Where destruction has been really bad in a historic environment – why not rebuilt a replica with all the modern comforts inside… its a bit like plastic surgery. One aim to reconstruct what was loved familiar and recognizable instead of waking up with the face of a stranger.
By the way – the Grafton proposal looks like an essay in Danish brickwork Architecture from the 1950ies – Frederiksberg Town hall is a good example.
Thank you for your observations. Not just the 1960s but the ’70s and ’80s in Ireland were also pretty bad from the point of view of conservation. Things are somewhat better today but one can never believe the battle is completely won, not least because as you say, money talks (in fact it shouts).

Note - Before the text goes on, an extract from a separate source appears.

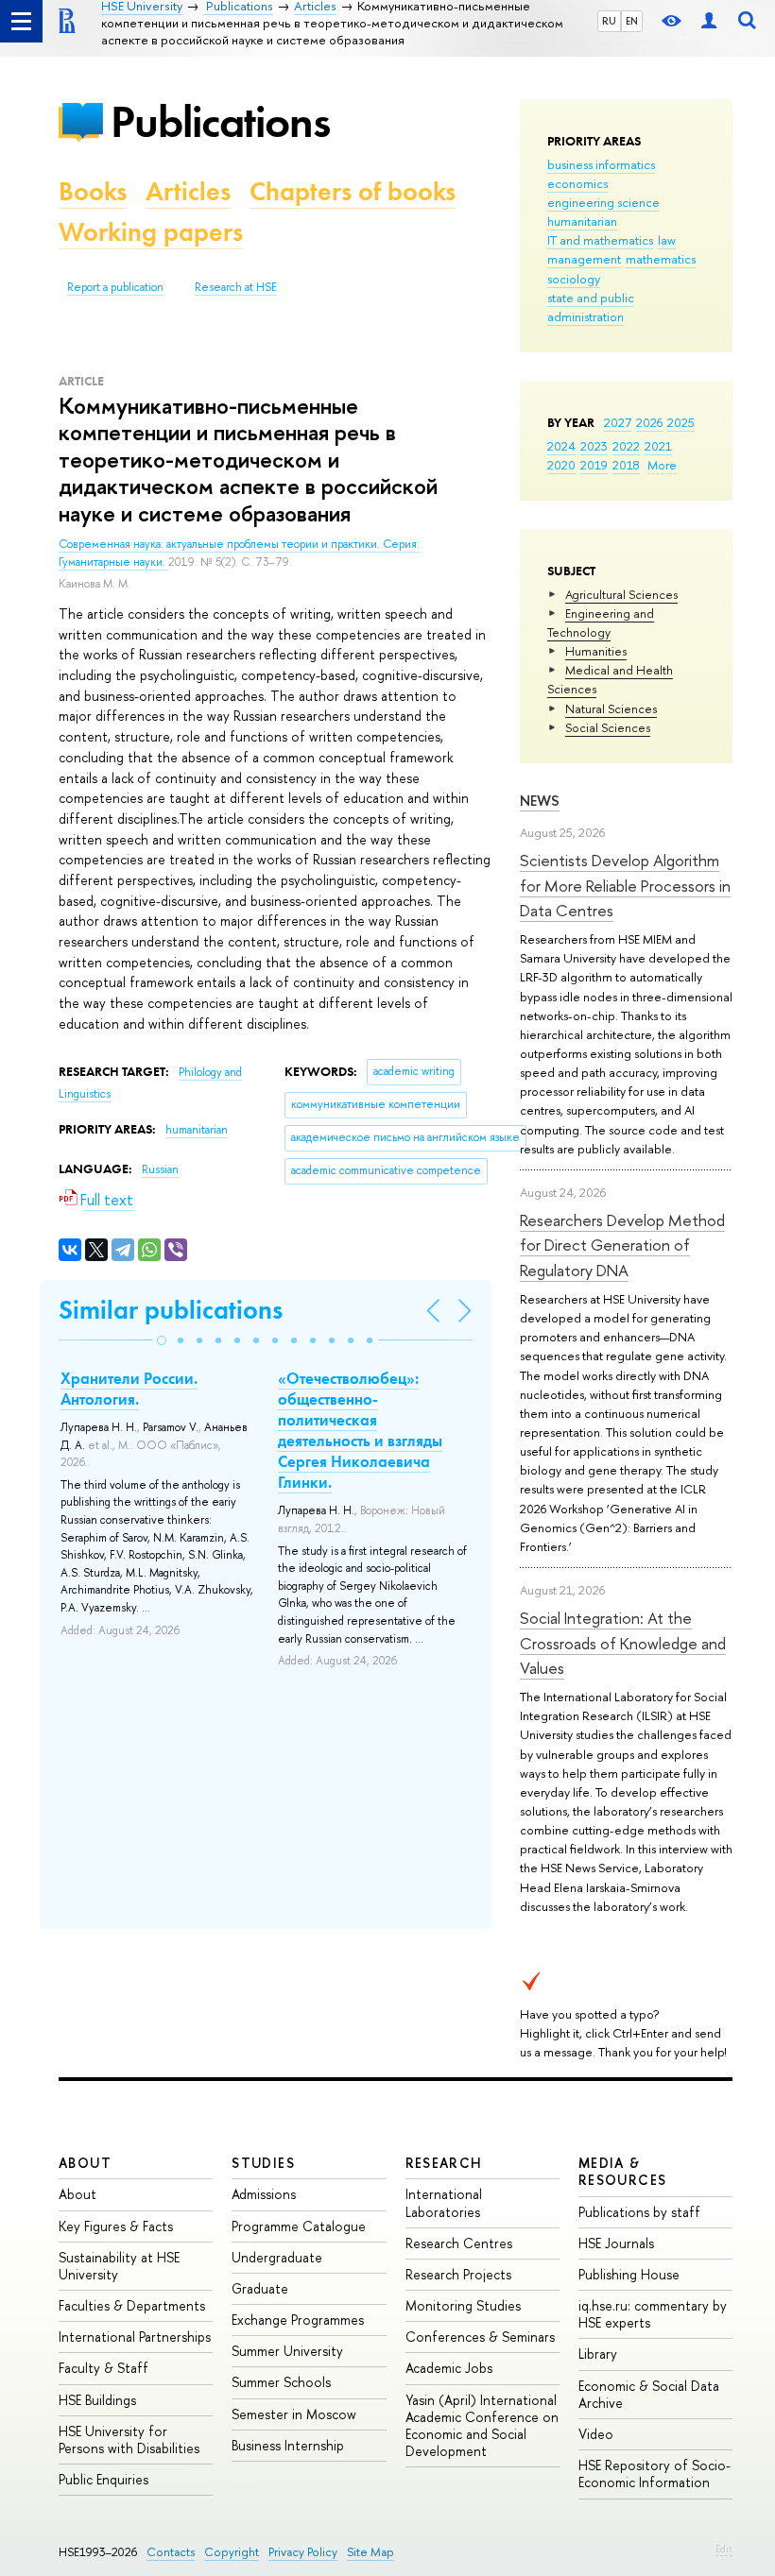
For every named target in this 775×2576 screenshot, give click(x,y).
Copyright (231, 2552)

As an aside, my father worked for Northern Irish Electricity, and he told me that when anyone from the north came down for a meeting with their southern counterparts, the person you were visiting would meet you at the entrance and escort you back to their office, as the old Georgian buildings were such a warren that it was near impossible to find your way around!
Yes, seemingly the terrace of old houses had become a complete warren by the time so many of them had passed into the ESB’s possession. The obvious thing would have been to move to a purpose-built site, but of course the obvious course is rarely the one taken…
‘A physician can bury his mistakes, an architect can only encourage his patron to plant ivy’.